Eleven years ago more than a thousand local residents, including Korean-Americans, attended the dedication ceremony of the Korean War Veterans Memorial at 119th and Lowell, Overland Park, and saw 415 names of the Kansans killed during the Korean War engraved on the new gleaming red granite wall.
Such dignitaries as then Retired Chairman of the Joint Chiefs of Staff Gen. Richard B. Meyers, South Korean Consul Wook Kim from the Chicago Embassy, and U.S. Rep. Dennis Moore delivered moving speeches, each reflecting on the 3-year-long war (1950-1953,) how much South Korea progressed since, how the war weakened Soviet power and eventually causing the empire to crumble down, and praised the veterans for the ever growing trust and bond between the U.S. and South Korea.

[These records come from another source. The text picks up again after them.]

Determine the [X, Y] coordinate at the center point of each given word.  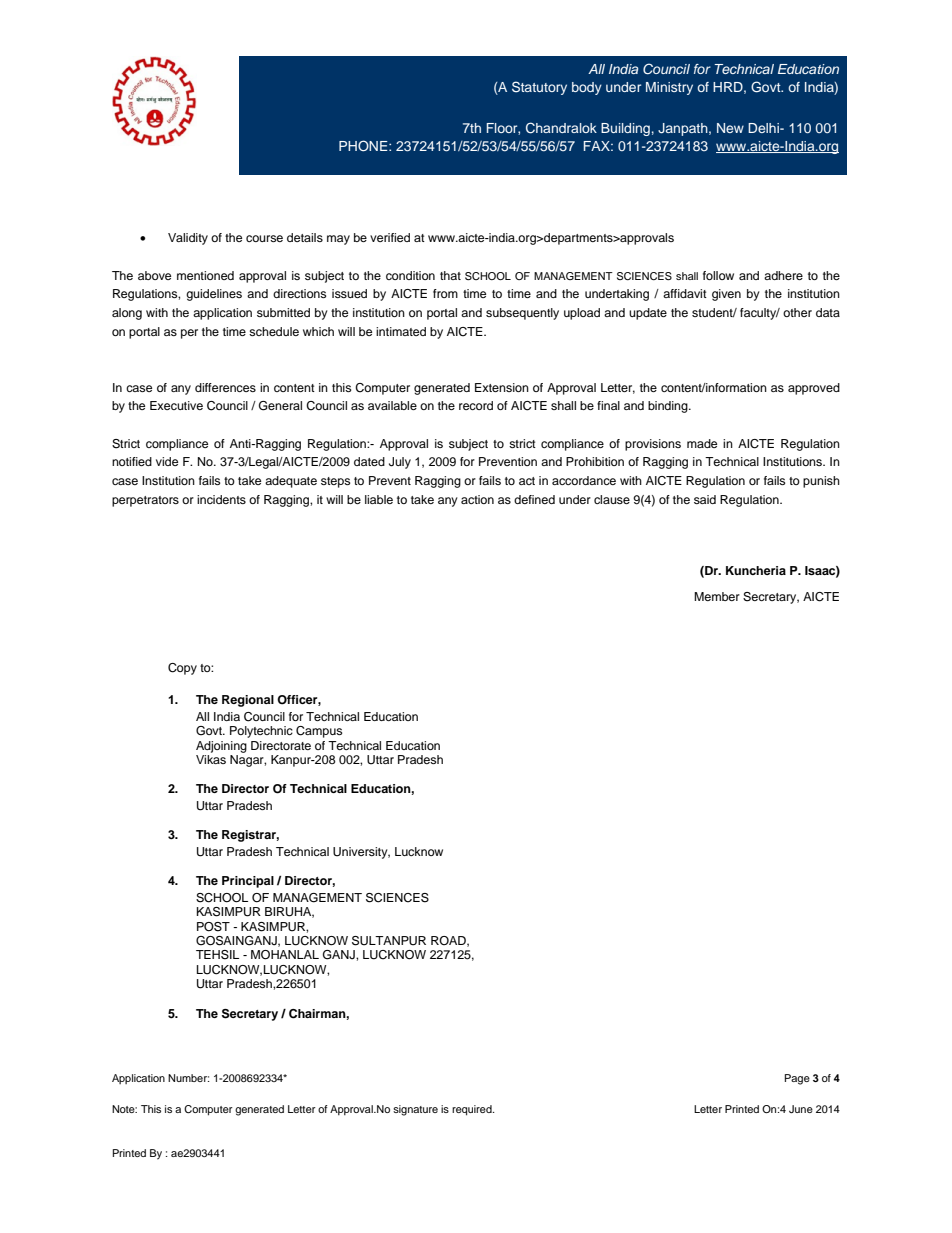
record [476, 405]
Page [797, 1079]
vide [167, 461]
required [473, 1110]
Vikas [211, 758]
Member [717, 596]
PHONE [364, 146]
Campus [319, 732]
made [702, 443]
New [730, 128]
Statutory [539, 88]
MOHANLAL [285, 955]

For the past eleven years since, the veterans, their families and supporters gathered at the Memorial twice a year–on Memorial Day and Veterans Day–to remember and to pay tribute to those who didn’t return to their beloved home state.
In my memory, Veterans Day 2013 ceremony was quite special, during which Chaplain Father Emil Kapaun’s new granite panel was unveiled. It was etched with the priest’s gallantry and bravery shown on the battleground as well as in the North Korean POW camp along the Yalu River, where Kapaun took care of the sick and dying fellow American inmates until he himself died from dysentery.

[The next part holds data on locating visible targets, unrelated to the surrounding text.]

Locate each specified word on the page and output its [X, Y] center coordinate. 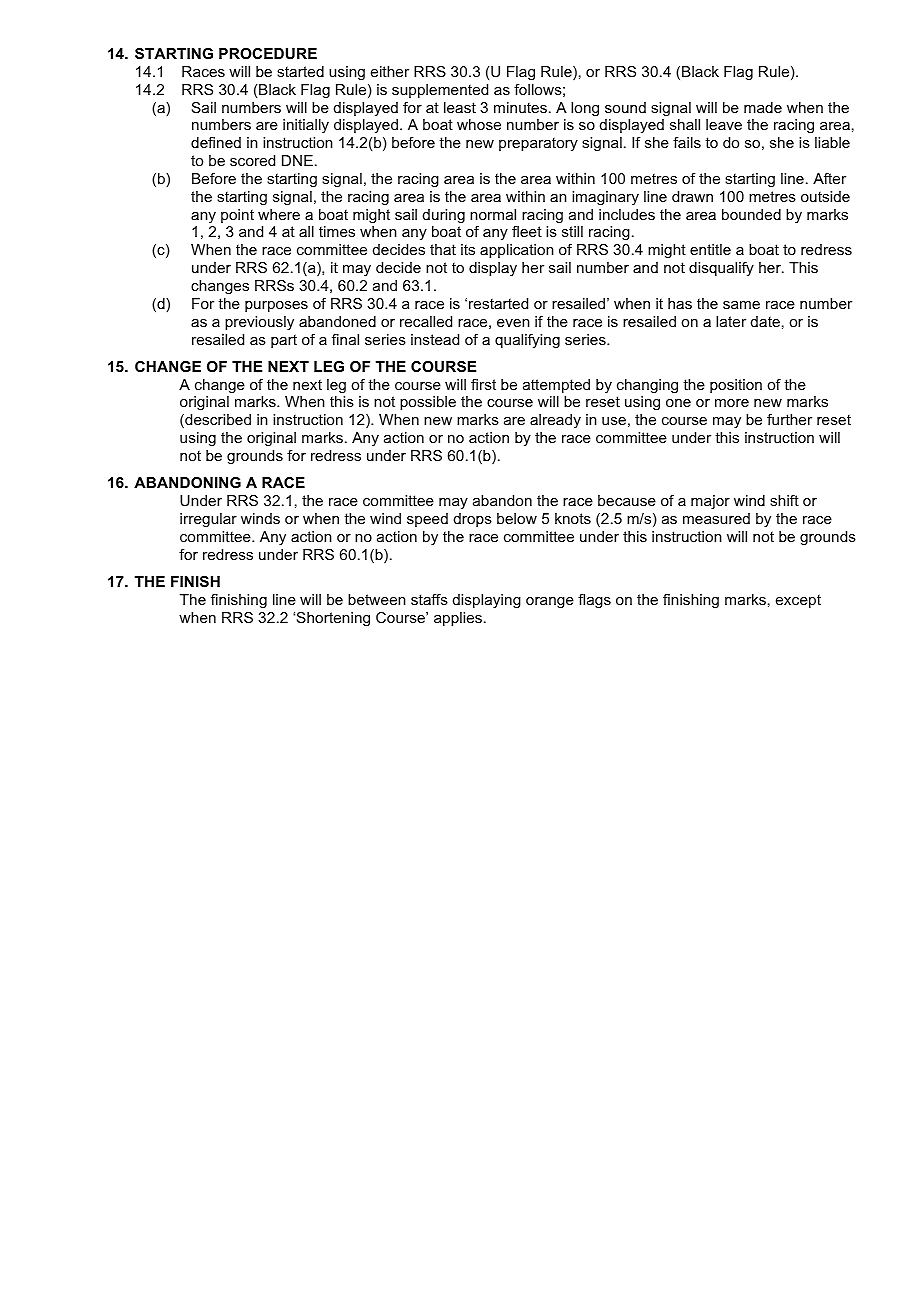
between [377, 599]
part [284, 341]
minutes [520, 107]
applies [458, 619]
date [765, 321]
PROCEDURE [268, 53]
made [763, 107]
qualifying [527, 341]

That April (2013), Barrack Obama had handed the Medal of Honor, the highest honor given to the U.S. servicemen, to the nephew of the absentee recipient.
This year’s Veterans Day celebration at the Memorial in Overland Park will be yet another special one, because 32 local Korean War Veterans will receive Ambassador for Peace Medals from the South Korean government. The award recipients are from The Jewish War Veterans, Missouri Korean War Veterans Association, inc., Chapter #2, and Kansas Korean War Veterans Association, Inc., Chapter #181. To present the medals, the Korean Consul General from Chicago will fly to Overland Park, and South Korean liaison officer, LTC Kyung-hwan Jung from Ft. Leavenworth will assist him in the ceremony.

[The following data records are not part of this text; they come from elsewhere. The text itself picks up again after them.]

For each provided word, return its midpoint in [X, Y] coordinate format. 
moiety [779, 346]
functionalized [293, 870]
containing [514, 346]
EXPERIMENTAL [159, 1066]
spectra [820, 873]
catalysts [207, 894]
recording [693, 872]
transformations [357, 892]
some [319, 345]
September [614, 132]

The Johnson County government stood behind the Kansas Korean War Veterans Association since its birth in 2000. As soon as nearly 60-members presented their plans to construct a memorial here in Overland Park to honor their fallen combat comrades from the state of Kansas, the City of Overland Park granted them a place for it, next to Trail Ridge Community Center, and the site was dedicated in August 2003. Afterwards, a retired general, General Robert Shirkey, who served in World War II and the Korean War, donated the seed money for the future Memorial.
This kindled the veterans’ passion for the solemn cause, and they launched fundraising campaigns by hosting pancake breakfasts, garage sales, and golf tournaments. Donations came in from all areas of the community: rich and poor, young and old, white and black and yellow.
The news eventually reached Washington D.C., and in November 2004, the Bush administration awarded the association $374,280 toward the construction of the memorial, thanks to then U.S. Senators Sam Brownback and Pat Roberts. As a South Korean, who lived through the war as a child and also witnessed the veterans’ unfaltering team spirit in constructing their Memorial here in Overland Park six decades later, I humbly say, “God Bless all Korean War Veterans!”